Instruction: Convert the lines of these entries into a JSON list of strings, one string per line, covering only the lines between the one holding "You are a computer-use agent. The height" and the one holding "will pyautogui.click(x=120, y=9).", inclusive. Leave out any blank lines.

Dataset records:
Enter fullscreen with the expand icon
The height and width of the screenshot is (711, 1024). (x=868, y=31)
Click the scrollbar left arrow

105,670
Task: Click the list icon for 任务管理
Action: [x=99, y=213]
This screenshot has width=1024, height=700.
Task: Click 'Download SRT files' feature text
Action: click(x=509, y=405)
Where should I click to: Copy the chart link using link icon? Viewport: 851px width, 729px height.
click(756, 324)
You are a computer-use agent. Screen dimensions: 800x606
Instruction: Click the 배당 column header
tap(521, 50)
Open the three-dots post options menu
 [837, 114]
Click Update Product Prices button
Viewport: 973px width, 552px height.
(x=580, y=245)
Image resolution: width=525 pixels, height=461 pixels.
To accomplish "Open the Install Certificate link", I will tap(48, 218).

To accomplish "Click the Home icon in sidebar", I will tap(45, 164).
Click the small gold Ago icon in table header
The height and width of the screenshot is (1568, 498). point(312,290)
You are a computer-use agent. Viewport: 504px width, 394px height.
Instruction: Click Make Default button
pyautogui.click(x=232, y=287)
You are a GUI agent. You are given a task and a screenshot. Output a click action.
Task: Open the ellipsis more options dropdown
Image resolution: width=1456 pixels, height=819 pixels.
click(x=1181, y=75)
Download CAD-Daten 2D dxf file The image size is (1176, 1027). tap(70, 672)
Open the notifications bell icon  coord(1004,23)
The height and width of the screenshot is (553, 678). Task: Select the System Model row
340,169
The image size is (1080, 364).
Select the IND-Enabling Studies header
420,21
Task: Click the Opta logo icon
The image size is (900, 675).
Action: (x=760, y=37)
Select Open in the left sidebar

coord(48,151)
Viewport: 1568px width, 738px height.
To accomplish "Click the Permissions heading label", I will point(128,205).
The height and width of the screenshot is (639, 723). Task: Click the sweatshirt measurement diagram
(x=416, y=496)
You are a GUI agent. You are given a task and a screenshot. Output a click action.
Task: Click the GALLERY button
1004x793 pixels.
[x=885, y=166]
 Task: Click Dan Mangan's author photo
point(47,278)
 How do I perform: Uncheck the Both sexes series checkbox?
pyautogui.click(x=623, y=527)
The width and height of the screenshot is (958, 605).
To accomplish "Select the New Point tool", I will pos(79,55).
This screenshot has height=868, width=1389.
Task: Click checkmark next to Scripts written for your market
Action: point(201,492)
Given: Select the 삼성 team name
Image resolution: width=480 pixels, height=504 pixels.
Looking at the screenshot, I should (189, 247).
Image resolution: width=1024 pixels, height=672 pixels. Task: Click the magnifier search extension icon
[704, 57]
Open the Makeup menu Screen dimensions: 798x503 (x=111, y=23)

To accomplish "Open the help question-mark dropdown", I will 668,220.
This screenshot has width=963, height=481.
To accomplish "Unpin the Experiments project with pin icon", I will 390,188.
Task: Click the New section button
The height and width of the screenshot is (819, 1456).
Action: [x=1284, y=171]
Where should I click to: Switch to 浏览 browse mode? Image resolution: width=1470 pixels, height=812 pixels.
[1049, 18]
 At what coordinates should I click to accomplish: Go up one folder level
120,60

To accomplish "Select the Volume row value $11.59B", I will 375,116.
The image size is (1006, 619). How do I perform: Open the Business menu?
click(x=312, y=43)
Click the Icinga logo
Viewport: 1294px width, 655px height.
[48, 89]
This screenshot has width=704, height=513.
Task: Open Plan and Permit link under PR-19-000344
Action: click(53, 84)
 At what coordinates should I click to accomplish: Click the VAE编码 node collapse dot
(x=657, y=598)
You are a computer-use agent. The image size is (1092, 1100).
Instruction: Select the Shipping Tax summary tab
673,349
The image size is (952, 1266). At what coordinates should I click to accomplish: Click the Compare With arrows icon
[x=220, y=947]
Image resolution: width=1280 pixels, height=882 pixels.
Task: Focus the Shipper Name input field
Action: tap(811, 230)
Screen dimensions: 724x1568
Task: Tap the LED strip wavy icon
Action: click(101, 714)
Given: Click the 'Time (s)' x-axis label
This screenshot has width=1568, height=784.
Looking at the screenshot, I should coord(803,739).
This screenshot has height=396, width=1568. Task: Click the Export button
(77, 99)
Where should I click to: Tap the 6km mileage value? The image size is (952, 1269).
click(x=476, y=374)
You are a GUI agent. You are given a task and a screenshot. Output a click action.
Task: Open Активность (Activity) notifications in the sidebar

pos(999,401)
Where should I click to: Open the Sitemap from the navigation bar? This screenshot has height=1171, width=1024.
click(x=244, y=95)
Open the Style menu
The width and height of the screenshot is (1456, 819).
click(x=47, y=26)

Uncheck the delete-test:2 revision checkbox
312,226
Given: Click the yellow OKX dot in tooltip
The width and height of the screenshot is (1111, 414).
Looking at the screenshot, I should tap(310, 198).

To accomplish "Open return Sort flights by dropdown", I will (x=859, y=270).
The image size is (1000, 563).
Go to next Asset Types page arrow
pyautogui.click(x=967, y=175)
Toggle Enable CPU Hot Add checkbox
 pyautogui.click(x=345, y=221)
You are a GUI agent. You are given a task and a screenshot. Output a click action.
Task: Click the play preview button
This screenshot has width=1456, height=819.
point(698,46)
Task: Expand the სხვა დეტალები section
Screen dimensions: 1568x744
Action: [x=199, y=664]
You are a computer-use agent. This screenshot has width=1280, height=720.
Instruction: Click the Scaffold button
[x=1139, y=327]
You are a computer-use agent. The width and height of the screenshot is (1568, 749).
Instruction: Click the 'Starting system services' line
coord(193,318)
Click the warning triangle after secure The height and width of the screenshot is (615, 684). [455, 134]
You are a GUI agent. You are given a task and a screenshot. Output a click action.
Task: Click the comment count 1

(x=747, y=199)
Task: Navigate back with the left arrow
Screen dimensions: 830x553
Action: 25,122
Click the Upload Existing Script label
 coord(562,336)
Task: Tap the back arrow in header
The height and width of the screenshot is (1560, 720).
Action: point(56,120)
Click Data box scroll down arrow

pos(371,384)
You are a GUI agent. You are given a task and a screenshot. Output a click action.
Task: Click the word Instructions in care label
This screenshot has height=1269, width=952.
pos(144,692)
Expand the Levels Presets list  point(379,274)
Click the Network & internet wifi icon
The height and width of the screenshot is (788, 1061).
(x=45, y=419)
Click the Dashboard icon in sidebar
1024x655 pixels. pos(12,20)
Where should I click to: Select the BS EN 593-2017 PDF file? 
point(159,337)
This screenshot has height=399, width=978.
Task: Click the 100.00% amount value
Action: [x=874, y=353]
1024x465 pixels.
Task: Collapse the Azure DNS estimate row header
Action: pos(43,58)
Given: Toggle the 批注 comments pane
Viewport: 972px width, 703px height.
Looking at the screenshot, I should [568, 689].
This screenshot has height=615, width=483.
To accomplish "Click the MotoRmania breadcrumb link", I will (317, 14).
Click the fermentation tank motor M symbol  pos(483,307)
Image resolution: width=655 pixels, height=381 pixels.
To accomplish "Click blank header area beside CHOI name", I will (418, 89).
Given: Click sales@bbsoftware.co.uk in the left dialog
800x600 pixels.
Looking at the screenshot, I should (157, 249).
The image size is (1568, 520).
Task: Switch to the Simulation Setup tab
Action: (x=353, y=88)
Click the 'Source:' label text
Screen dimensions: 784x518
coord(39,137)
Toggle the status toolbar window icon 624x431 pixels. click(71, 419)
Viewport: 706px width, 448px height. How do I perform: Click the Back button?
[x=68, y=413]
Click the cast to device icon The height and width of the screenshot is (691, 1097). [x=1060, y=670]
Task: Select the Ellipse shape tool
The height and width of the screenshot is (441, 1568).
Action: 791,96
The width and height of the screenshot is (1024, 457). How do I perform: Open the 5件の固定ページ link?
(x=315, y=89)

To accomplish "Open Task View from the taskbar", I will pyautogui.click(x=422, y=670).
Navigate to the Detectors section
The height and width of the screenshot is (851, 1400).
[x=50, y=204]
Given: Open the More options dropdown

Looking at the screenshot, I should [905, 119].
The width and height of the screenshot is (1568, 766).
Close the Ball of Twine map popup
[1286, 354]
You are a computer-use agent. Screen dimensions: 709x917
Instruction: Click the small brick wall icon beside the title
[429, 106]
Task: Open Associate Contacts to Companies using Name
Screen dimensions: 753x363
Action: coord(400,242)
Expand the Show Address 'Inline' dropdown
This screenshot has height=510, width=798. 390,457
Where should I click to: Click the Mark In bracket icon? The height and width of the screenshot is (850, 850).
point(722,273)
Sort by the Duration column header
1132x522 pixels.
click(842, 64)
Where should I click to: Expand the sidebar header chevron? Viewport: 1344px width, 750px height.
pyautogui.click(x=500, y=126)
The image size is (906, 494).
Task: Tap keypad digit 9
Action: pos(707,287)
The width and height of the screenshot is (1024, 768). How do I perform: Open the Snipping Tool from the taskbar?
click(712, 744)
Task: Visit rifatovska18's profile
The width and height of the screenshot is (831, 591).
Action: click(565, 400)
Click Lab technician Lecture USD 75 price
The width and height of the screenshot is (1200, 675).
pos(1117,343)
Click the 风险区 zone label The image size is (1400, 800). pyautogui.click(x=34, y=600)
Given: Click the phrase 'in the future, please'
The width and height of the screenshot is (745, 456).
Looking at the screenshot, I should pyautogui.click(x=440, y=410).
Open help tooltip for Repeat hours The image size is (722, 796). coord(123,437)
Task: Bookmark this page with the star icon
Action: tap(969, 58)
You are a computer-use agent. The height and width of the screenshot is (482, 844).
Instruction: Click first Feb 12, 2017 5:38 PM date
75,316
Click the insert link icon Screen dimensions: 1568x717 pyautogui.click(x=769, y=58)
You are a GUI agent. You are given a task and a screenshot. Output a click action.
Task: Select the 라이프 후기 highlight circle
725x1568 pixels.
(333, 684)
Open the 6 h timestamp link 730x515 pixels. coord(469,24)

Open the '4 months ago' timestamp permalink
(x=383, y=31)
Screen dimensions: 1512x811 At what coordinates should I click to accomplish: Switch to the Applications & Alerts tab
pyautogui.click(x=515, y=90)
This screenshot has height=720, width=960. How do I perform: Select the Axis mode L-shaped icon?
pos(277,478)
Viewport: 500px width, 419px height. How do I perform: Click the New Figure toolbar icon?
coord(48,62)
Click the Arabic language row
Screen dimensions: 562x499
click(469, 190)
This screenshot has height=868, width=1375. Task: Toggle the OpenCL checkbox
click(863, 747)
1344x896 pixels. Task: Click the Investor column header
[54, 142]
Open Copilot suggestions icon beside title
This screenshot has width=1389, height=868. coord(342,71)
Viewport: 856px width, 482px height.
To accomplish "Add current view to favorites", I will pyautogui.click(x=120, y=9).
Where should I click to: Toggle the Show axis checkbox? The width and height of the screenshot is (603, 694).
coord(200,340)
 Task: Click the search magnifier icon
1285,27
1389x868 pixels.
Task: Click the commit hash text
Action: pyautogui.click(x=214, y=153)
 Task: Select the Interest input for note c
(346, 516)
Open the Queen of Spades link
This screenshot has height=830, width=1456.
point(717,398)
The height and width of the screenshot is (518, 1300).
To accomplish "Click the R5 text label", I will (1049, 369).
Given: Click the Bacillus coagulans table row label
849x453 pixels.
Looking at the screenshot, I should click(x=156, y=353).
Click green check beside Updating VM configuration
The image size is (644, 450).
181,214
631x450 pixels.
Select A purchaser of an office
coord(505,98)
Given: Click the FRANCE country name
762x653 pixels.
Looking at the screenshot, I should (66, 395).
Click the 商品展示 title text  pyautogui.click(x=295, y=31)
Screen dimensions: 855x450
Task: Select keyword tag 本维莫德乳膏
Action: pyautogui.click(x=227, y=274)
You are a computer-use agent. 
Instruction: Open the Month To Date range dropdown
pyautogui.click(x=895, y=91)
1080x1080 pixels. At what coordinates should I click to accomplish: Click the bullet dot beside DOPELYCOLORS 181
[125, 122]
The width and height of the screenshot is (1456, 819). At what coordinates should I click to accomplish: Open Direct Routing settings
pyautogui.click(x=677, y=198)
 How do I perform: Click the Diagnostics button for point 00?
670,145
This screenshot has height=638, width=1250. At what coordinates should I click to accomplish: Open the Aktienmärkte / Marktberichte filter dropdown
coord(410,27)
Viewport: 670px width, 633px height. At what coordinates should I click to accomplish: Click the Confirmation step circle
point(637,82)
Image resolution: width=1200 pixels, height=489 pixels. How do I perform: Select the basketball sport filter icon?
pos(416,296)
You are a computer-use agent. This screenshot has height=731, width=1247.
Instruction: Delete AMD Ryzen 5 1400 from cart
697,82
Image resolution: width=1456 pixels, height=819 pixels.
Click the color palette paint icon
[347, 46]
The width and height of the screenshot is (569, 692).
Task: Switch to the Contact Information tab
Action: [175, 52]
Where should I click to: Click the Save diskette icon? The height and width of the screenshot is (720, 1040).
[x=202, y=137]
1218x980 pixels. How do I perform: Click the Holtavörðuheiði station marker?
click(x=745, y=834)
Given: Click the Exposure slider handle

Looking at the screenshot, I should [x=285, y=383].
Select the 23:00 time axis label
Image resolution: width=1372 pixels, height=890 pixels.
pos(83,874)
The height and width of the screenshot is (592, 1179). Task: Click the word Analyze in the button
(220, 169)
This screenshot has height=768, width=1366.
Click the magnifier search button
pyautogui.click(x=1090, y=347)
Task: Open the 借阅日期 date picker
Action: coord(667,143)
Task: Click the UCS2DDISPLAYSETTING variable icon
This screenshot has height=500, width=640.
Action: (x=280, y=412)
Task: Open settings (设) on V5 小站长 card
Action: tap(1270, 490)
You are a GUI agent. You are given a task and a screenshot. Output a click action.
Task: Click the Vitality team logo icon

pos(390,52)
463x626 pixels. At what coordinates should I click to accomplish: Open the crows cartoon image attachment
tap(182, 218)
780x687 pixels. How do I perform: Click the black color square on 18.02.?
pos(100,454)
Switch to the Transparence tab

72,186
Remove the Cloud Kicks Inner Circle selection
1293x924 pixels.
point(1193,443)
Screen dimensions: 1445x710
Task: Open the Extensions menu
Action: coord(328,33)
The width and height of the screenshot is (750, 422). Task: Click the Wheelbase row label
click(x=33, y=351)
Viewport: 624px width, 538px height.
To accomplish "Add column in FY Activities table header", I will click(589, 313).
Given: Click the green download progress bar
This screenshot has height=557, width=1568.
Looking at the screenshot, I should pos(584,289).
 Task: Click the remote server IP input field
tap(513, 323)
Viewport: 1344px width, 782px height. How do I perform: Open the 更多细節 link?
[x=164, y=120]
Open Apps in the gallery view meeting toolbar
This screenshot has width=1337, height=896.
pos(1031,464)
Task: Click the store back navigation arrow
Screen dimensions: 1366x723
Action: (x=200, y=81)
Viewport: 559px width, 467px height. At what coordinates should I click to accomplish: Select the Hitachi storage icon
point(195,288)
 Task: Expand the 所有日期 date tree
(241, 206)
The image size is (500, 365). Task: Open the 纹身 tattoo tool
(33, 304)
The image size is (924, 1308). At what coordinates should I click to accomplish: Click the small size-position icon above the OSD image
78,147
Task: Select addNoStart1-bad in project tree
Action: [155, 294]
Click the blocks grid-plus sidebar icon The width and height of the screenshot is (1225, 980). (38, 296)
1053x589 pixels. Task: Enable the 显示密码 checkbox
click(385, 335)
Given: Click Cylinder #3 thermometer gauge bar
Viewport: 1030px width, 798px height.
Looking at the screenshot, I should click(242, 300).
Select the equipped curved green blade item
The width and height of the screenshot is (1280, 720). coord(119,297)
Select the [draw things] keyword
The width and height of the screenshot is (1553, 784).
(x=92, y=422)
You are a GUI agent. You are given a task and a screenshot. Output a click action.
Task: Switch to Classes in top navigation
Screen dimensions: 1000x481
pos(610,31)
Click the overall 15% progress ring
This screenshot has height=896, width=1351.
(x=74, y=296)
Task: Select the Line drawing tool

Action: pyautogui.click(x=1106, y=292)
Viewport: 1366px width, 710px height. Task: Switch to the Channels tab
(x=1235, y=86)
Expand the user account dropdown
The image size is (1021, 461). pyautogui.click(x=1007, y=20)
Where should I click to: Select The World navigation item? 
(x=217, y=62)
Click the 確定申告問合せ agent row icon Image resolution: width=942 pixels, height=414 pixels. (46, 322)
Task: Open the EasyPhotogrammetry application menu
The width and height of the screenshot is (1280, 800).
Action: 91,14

Result of the task:
[
  "You are a computer-use agent. The height and width of the screenshot is (482, 844).",
  "Instruction: Click first Feb 12, 2017 5:38 PM date",
  "75,316",
  "Click the insert link icon Screen dimensions: 1568x717 pyautogui.click(x=769, y=58)",
  "You are a GUI agent. You are given a task and a screenshot. Output a click action.",
  "Task: Select the 라이프 후기 highlight circle",
  "725x1568 pixels.",
  "(333, 684)",
  "Open the 6 h timestamp link 730x515 pixels. coord(469,24)",
  "Open the '4 months ago' timestamp permalink",
  "(x=383, y=31)",
  "Screen dimensions: 1512x811 At what coordinates should I click to accomplish: Switch to the Applications & Alerts tab",
  "pyautogui.click(x=515, y=90)",
  "This screenshot has height=720, width=960. How do I perform: Select the Axis mode L-shaped icon?",
  "pos(277,478)",
  "Viewport: 500px width, 419px height. How do I perform: Click the New Figure toolbar icon?",
  "coord(48,62)",
  "Click the Arabic language row",
  "Screen dimensions: 562x499",
  "click(469, 190)",
  "This screenshot has height=868, width=1375. Task: Toggle the OpenCL checkbox",
  "click(863, 747)",
  "1344x896 pixels. Task: Click the Investor column header",
  "[54, 142]",
  "Open Copilot suggestions icon beside title",
  "This screenshot has width=1389, height=868. coord(342,71)",
  "Viewport: 856px width, 482px height.",
  "To accomplish \"Add current view to favorites\", I will pyautogui.click(x=120, y=9)."
]